WORK ORDER → Only the pictures stay out; please return all the entries below exactly as written.

DATA IN THIS EXERCISE START

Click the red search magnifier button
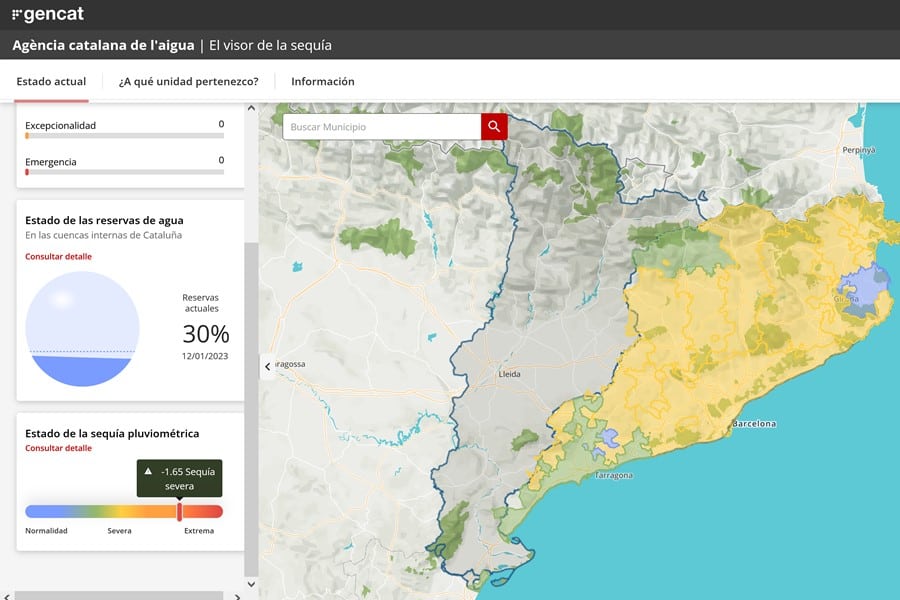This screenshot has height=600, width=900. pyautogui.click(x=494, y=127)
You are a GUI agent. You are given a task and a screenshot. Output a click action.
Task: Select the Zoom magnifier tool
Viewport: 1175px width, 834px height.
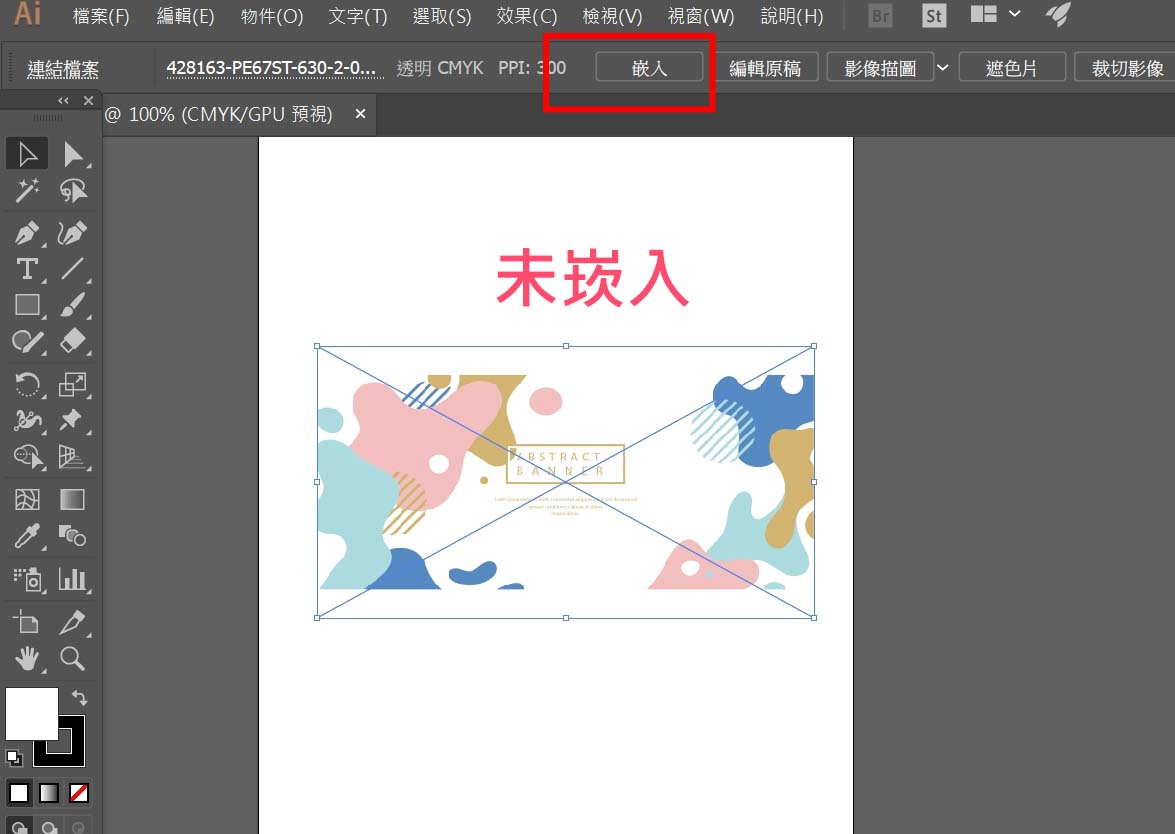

DATA IN THIS EXERCISE END

YOUR SOLUTION →
Click the red search magnifier button
This screenshot has height=600, width=900. pyautogui.click(x=494, y=127)
You are a GUI agent. You are given a task and a screenshot. Output a click action.
Task: Select the Zoom magnifier tool
Viewport: 1175px width, 834px height.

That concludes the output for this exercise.